P Diddy may be backing Floyd Mayweather over Manny Pacquiao, but the Internal Revenue Services will likely be the real winner of the expected heavy gambling on Saturday’s fight in Las Vegas.
Bookmakers are predicting brisk betting on this weekend’s fight, perhaps even enough to topple the current $119 million record for the bets placed on the 2014 Super Bowl. But even outside the Las Vegas casinos, people are getting into the spirit. Last week P Diddy bet actor Mark Wahlberg $250,000 that Mayweather would take the night.
But it’s important to keep in mind that any winnings will be taxable, says Alan S. Kufeld, a partner with New York-based Flynn Family Office.
For those fortunate enough to win larger pots on this weekend’s fight, the winnings are taxable at personal income rates, though gamblers can deduct losses if they itemize their returns. Often, the casino will automatically withhold 25 percent of the winning pot and report the winnings to the IRS, Kufeld says. Gambling income includes – but is not limited to – winnings from lotteries, raffles, horse and dog races and casinos, as well as the fair market value of prizes such as cars, houses, trips or other noncash prizes.
According to the IRS, when a non-professional gambler pockets $600 or more (and that amount is 300 times the bet) at a horse track, or wins $1,200 at a slot machine or bingo game, or takes $1,500-plus in keno winnings, they must give their Social Security number to the casino or facility and let the IRS know about the extra income. The IRS also requires all poker tournament sponsors to report competitors' winnings of more than $5,000.
But even for those who are betting for smaller stakes between friends or family, those winnings are still taxable, Kufeld says. Even if there’s no official record of the bet, the full amount of all gambling winnings for the year must be reported on line 21 of IRS Form 1040. “We always caution our clients to do the right thing,” he says. And in some cases, particularly in regards to social media, there may be a public record of the bet that can be looked up later,” he added.

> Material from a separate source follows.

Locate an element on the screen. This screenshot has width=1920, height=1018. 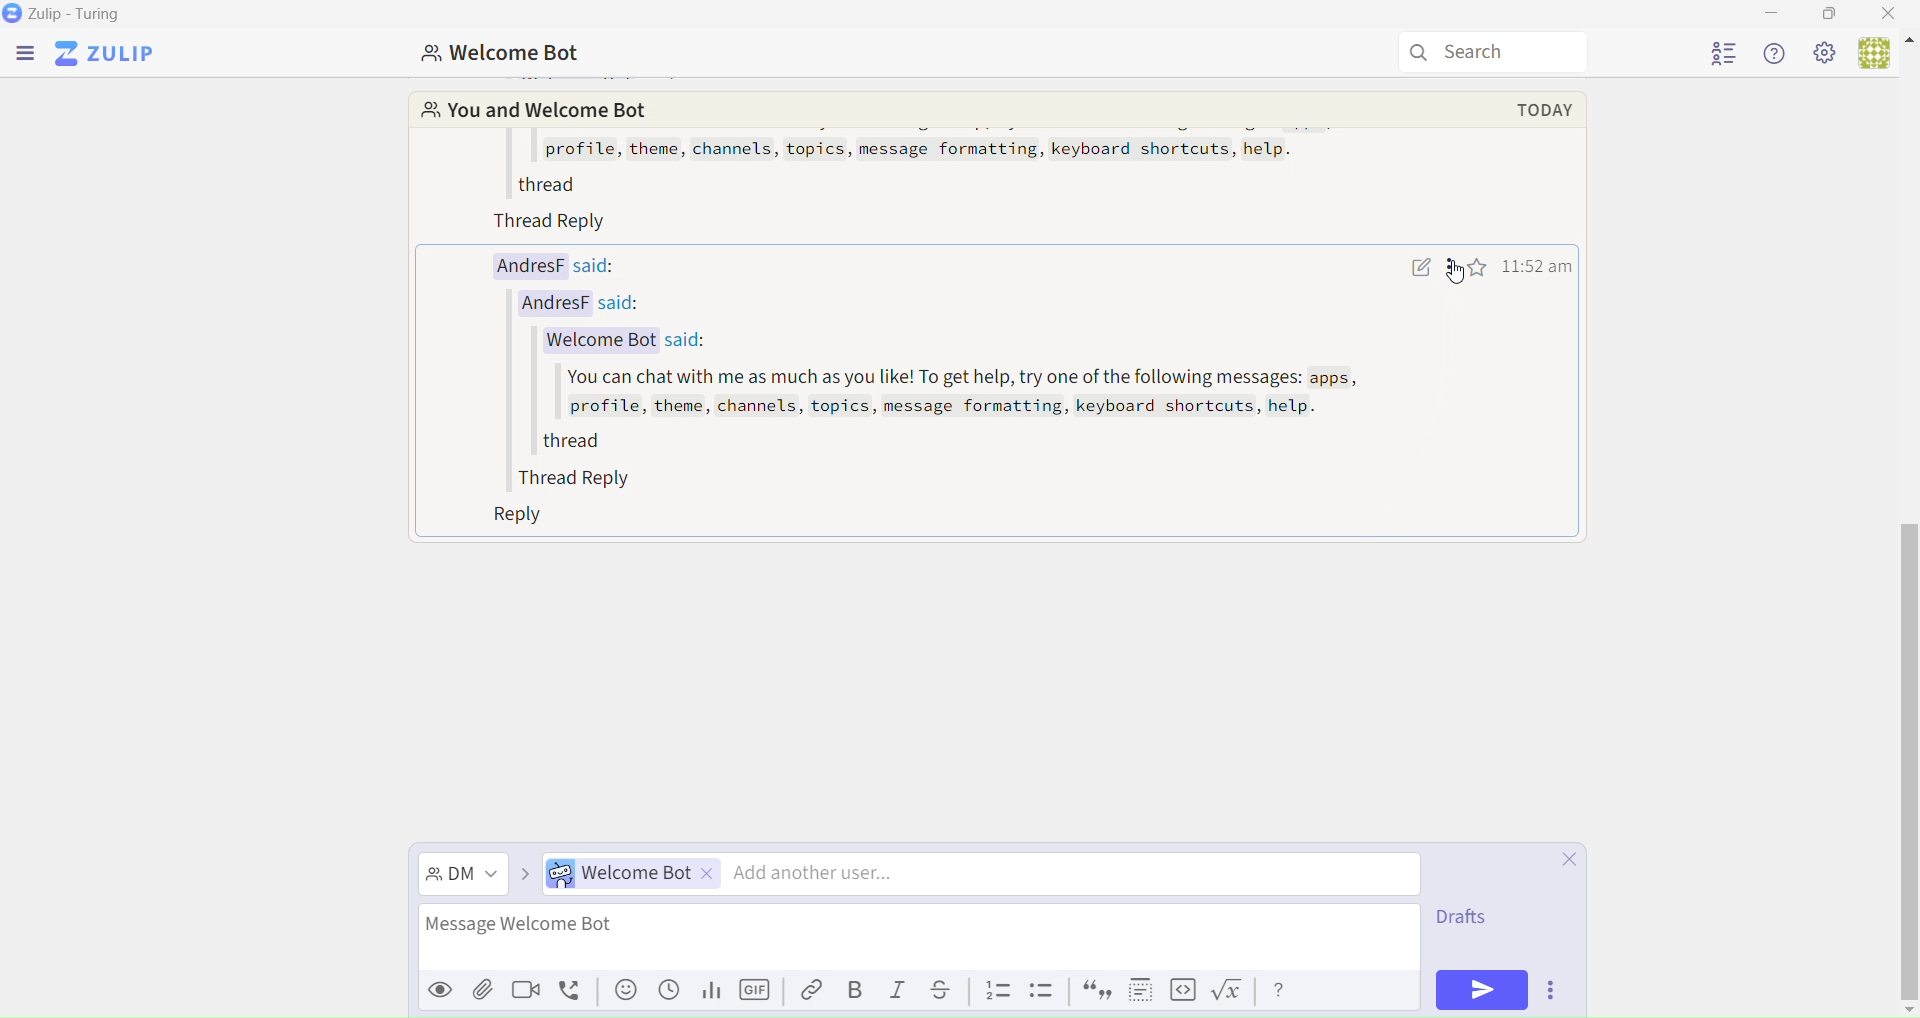
Direct Message is located at coordinates (975, 875).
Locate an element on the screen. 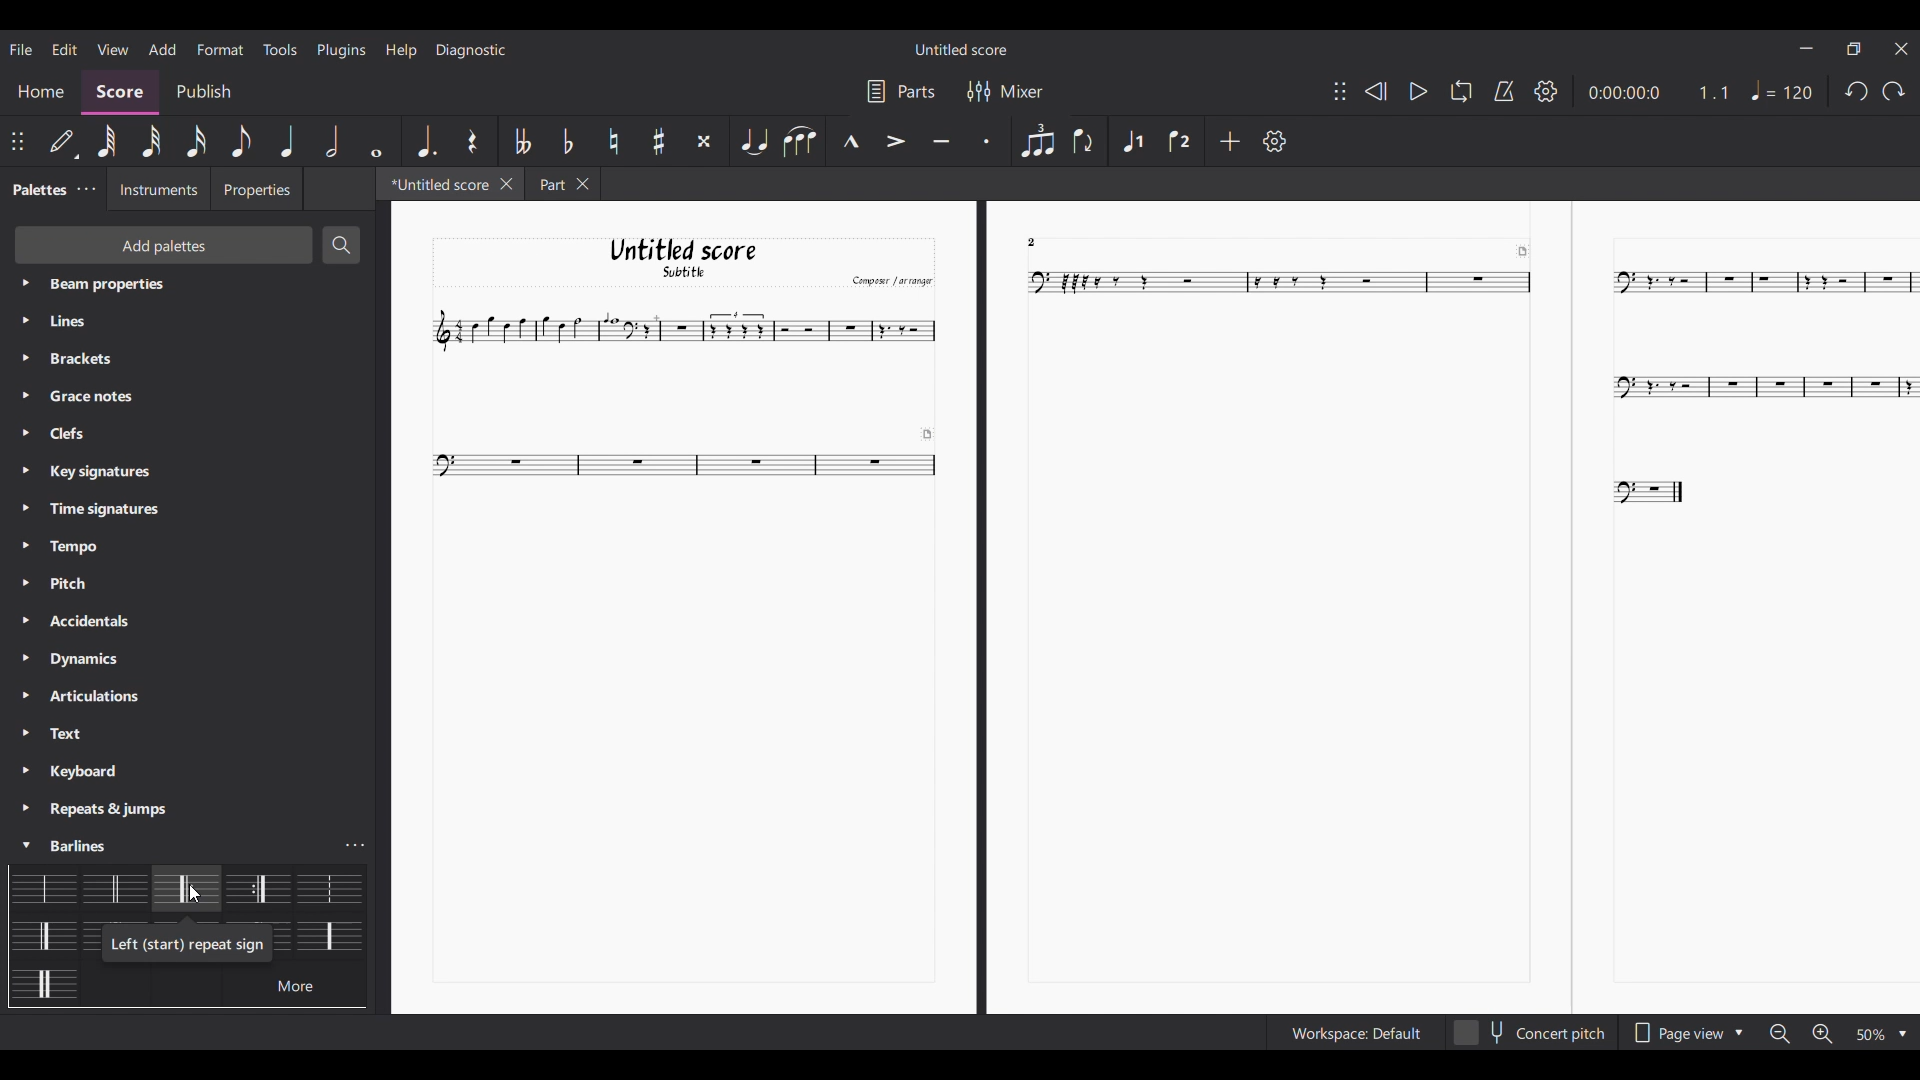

So what does that mean for Uncle Sam? If the predicted $119 million moves from losers to winners after the fight, and not counting the casino's vig, the government could hypothetically collect as much as $50 million, assuming every single gambler was in the top tax bracket (and no one on the losing side of the bet offset other winnings in their itemized deductions.)
“It’s very important to keep good records on where you’re doing the gambling, what state it’s going to take place in, any expenses you might have to offset that,” Kufeld says.
Kufeld also cautions that while donating your winnings to charity is nice, don’t think it will wipe out your tax burden. “The tax liability is not going to wash, it’s not going to be zero,” he says, adding that charitable donations have some itemized deduction limitations associated with it. “There are probably more effective ways of structuring it.”